Most important, this book is about real life—yours and ours. We see the other self-help gurus out there. Sure, it would be nice to go off to expensive spas and ashrams and contemplate life, to be able to unhook and unplug. But the reality is that we need to UNWIRE our own inner selves. We have to be able to find balance within the realm of technology, to carve out a little space that is our own, without saying the heck with cell phones, email, and laptops. We have to be able to earn a living and in light of the fact that the dot.com explosion has gone kaput, it's less likely any of us will become instant millionaires—playing Lotto aside. We're back to building careers and success the old-fashioned way—with hard work, long hours, and ingenuity.

We can't pitch our cell phone into the toilet. We can't abandon our email. We can find some balance so that the “wired” parts of our life aren't overtaking the “unwired” parts, so that we actually find five minutes to take care of ourselves.

You need this book if:

  • You can't remember your last vacation, or the only vacation you've taken in the last year involved checking in with the office every morning and afternoon.

  • You don't routinely take time out for yourself. Time out does not include “answering your email,” returning phone calls, or anything connected to the office. Time out is pure unadulterated time for yourself.

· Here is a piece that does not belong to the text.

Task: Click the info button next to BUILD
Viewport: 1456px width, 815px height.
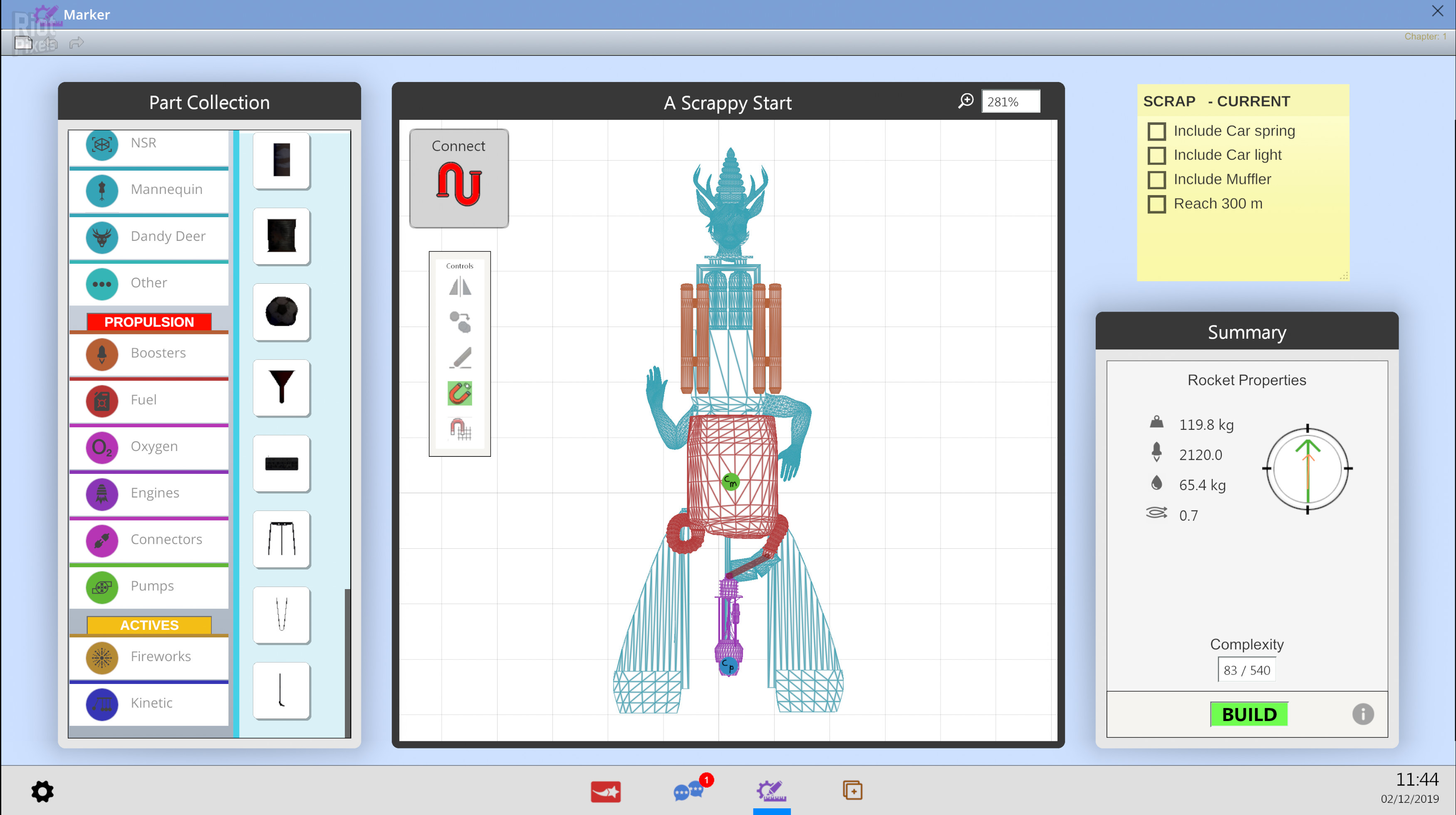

  • You watch six months go by and realize you haven't spent enough one-on-one time with the important people in your life.

  • You show signs of serious career or emotional burnout, such as intense fatigue, poorly controlled bursts of anger or weepiness, insomnia, lack of focus, unexplained depression, feeling so stressed that you routinely have panic attacks or heart palpitations, and so on.

  • You no longer “dream” about anything more future-oriented than what to make for dinner or when your next presentation is.

  • Your travel or job demands are crowding out the hobbies, people, and ideas most important to you.

Maybe you never had a life in balance . . . maybe you did once but now you're so wired that it's out of control. The time is now to take it back. If there's one thing September 11 showed this nation, it's the fragility of existence. People who have serious illnesses or have come back from devastating crises often report how their lives flashed before their lives. Sometimes they're never the same and they treat each day as a gift. But eventually, for many, that close-to-death experience fades in consciousness and it's back at work, back at the daily grind. Back to a life out of balance.

One final note . . . this isn't a passive book. It requires you to dig deep and answer many questions honestly. But by the end, you should be moving toward personal fulfillment and a life a little less wired.